Without noticing, you may experience double-hop problem with your SQL Server and you may be clueless on it. With this, all you see is, some requests made to SQL Server is not getting satisfied and getting permission related to errors. Let's try to understand what is double-hop and how it can be sorted out with SQL Server.
See the below diagram;
The diagram shows that how user connects with the database using the application. He sends a request via the application and application server satisfies his request using the database hosted in the same machine. In this case, application needs to use user's credentials for connecting with SQL Server hosted is Server 01 and it impersonates the user's account for that. It is the first hop and it works fine.

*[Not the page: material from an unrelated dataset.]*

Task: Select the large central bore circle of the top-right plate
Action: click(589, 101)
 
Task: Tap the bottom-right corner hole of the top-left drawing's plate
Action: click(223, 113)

Now the second hop. SQL Server 01 needs some info in SQL Server 02, hence it forwards to the request with user's credentials but, by default, environment does not allow it. SQL Server 01 has no way of forwarding user's credentials to Server 02 and you will get an error.
How to sort this out?
This requires Delegation to be enabled. Delegation allows Server 01 to forward user's credentials to Server 02 and then Server 02 can execute the code as a distributed query.
You need following to be enabled/configured for Delegation.
- User must have permission on both Server 01 and Server 02.
- Either TCP/IP or Named Pipes must be the protocol for accessing SQL Server.
- The Active Directory property called Account is sensitive and cannot be delegated must not be checked for the user's account.
- Both Server 01 and Server 02 require registered Service Principal Number (SPN).
- SQL Server services accounts must be trusted for Delegation.
- SQL Server 02 must be configured as a Linked Server in Server 01.